- Mullipallam Location in Tamil Nadu#India
- Coordinates: 10°01′43″N 77°56′38″E﻿ / ﻿10.028714°N 77.943819°E
- Country: India
- State: Tamil Nadu
- District: Madurai

Languages
- • Official: Tamil
- Time zone: UTC+5:30 (IST)
- PIN: 625 207
- Vehicle registration: TN 59
- Nearest city: Madurai
- Lok Sabha constituency: Theni

= Mullipallam =

Mullipallam is a panchayat village in Vadipatti Taluka of Madurai district, Tamil Nadu, India, with a total of 2173 families residing.

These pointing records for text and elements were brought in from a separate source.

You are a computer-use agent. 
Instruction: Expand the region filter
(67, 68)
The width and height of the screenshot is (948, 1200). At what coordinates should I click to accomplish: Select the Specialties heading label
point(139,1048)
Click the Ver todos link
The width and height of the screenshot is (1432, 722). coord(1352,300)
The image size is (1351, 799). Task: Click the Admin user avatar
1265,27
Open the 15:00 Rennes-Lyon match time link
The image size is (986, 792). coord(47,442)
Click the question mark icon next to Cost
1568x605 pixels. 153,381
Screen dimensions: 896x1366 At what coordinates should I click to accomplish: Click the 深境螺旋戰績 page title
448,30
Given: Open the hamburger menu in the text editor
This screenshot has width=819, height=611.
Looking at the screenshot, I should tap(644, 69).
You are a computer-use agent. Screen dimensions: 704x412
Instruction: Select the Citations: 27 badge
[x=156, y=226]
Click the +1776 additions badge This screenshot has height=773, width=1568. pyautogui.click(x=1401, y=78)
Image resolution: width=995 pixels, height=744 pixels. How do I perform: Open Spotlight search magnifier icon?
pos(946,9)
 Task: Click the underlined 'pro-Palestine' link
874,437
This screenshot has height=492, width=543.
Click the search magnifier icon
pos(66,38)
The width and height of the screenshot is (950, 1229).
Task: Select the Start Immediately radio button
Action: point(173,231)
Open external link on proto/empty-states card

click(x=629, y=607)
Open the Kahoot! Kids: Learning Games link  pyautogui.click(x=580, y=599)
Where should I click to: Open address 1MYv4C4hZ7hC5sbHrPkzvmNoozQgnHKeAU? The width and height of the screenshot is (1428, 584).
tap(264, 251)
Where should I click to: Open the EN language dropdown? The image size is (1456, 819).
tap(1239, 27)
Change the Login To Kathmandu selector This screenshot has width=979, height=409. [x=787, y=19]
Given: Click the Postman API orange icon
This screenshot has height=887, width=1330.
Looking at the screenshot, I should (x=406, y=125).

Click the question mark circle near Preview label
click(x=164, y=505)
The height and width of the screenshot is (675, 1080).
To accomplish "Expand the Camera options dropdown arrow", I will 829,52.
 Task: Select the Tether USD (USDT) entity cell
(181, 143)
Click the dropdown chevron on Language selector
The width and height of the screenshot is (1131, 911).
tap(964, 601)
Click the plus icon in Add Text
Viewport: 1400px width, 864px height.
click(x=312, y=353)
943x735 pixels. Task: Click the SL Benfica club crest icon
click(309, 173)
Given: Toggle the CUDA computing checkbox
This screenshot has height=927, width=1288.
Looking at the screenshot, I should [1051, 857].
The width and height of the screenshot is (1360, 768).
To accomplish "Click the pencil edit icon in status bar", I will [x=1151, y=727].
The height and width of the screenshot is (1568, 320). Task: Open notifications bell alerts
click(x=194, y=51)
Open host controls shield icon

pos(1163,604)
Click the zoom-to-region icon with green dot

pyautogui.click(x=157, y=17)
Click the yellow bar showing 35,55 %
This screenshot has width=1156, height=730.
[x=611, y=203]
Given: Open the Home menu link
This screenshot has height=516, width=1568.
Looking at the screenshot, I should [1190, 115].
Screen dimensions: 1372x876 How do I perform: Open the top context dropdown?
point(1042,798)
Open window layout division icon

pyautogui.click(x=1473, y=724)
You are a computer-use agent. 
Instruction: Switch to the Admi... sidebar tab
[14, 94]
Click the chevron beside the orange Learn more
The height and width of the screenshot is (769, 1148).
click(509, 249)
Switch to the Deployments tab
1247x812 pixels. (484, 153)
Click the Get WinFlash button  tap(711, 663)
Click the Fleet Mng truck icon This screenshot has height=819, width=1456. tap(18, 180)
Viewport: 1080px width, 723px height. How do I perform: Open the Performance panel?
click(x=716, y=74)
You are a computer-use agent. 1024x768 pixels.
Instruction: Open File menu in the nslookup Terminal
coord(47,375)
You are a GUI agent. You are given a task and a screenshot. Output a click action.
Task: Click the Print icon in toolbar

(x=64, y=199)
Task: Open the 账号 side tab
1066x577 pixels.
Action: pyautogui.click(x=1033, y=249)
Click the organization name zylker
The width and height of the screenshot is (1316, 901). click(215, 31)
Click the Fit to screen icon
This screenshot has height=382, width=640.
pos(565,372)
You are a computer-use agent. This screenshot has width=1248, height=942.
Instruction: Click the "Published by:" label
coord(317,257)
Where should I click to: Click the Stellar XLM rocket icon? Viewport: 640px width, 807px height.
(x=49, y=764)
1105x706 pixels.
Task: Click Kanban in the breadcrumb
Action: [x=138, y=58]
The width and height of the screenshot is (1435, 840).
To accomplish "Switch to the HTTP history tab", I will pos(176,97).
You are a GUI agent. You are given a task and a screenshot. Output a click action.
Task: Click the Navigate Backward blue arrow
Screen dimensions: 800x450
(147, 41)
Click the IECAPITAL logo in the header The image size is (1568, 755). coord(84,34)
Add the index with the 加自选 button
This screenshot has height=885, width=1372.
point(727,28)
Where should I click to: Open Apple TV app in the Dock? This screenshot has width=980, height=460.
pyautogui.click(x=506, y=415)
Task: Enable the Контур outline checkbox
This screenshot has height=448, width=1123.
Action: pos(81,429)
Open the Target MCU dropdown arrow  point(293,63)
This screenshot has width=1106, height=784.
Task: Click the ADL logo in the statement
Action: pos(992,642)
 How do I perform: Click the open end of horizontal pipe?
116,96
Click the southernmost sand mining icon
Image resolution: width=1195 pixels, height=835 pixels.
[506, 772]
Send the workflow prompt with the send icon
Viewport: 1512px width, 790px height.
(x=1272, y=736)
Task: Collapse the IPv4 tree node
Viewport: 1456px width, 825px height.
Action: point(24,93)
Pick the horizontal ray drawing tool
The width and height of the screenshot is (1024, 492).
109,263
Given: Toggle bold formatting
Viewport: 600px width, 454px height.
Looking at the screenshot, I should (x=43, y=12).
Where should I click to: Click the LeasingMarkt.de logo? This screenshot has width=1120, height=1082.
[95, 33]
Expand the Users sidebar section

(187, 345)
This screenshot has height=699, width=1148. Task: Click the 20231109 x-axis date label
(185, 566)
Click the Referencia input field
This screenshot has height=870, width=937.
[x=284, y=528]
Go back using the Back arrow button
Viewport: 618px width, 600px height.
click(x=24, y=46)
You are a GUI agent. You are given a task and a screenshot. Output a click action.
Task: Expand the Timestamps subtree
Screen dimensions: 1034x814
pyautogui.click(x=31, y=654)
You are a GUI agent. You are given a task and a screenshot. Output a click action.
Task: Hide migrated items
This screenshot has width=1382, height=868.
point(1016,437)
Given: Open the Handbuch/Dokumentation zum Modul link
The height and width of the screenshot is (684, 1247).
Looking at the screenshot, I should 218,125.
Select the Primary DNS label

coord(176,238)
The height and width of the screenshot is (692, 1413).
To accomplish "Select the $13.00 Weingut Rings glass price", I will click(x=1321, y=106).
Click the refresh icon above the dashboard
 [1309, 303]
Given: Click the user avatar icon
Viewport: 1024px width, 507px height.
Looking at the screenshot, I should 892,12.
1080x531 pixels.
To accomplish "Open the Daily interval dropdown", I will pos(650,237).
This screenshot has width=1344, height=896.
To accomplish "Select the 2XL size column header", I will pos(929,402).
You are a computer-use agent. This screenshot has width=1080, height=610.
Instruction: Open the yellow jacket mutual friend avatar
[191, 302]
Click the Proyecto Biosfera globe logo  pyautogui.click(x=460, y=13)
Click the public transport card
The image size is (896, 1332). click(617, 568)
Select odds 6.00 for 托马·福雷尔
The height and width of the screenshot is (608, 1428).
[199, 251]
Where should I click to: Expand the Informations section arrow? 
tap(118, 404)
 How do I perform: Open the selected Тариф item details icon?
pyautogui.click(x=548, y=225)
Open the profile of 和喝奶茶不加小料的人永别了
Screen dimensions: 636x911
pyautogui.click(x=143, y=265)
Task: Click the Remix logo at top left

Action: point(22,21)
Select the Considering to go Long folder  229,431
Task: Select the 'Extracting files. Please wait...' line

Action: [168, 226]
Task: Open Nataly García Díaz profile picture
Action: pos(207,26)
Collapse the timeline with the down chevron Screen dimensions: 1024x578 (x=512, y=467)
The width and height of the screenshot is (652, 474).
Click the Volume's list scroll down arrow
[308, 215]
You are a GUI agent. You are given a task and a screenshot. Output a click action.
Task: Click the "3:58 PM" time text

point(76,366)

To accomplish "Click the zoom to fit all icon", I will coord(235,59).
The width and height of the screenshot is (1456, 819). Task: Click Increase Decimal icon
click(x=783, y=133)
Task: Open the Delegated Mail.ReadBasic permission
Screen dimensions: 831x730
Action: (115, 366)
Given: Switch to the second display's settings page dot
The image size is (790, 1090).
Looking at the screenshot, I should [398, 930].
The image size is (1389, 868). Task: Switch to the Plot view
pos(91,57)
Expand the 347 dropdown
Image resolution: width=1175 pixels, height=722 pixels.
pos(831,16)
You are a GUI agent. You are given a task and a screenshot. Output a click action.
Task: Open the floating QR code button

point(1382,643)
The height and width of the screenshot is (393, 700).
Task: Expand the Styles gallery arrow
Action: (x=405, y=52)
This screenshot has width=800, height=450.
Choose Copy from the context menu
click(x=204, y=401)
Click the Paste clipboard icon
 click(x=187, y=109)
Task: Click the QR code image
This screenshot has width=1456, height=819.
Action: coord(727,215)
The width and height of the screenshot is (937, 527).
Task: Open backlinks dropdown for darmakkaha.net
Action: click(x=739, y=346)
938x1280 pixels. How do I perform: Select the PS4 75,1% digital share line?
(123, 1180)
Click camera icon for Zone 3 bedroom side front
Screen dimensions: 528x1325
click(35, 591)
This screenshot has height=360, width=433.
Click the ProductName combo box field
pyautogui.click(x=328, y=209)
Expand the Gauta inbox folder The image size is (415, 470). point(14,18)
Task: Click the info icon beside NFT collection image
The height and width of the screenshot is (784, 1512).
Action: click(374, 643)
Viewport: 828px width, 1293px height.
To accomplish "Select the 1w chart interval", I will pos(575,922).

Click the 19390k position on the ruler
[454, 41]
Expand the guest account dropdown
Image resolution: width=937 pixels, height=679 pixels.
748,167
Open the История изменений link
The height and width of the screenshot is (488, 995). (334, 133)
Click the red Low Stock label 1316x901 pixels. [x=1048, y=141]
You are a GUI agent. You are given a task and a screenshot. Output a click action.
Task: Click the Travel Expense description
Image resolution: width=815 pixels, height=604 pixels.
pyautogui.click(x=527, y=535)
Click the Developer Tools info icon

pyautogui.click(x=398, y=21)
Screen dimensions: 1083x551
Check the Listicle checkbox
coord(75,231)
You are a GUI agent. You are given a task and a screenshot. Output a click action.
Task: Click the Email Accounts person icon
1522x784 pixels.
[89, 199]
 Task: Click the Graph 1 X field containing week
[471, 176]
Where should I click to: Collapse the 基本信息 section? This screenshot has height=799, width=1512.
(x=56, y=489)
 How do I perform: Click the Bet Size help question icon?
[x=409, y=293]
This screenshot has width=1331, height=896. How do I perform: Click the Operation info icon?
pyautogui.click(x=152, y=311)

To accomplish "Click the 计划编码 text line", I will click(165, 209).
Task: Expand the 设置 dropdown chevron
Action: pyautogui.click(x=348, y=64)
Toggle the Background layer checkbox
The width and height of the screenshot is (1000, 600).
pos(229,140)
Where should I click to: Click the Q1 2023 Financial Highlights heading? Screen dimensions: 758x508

The Mullipallam has population of 7903 of which 3972 are males while 3931 are females as per Population Census 2011.
In Mullipallam village population of children with age 0-6 is 803 which makes up 10.16% of total population of village. Average Sex Ratio of Mullipallam village is 990 which is lower than Tamil Nadu state average of 996. Child Sex Ratio for the Mullipallam as per census is 930, lower than Tamil Nadu average of 943.
Mullipallam village has lower literacy rate compared to Tamil Nadu. In 2011, literacy rate of Mullipallam village was 78.96% compared to 80.09% of Tamil Nadu. In Mullipallam Male literacy stands at 87.32% while female literacy rate was 70.57%.
As per constitution of India and Panchyati Raaj Act, Mullipallam village is administrated by Sarpanch (Head of Village) who is elected representative of village.

Work Profile
In Mullipallam village out of total population, 3939 were engaged in work activities. 85.94% of workers describe their work as Main Work (Employment or Earning more than 6 Months) while 14.06% were involved in Marginal activity providing livelihood for less than 6 months. Of 3939 workers engaged in Main Work, 349 were cultivators (owner or co-owner) while 1862 were Agricultural labourer.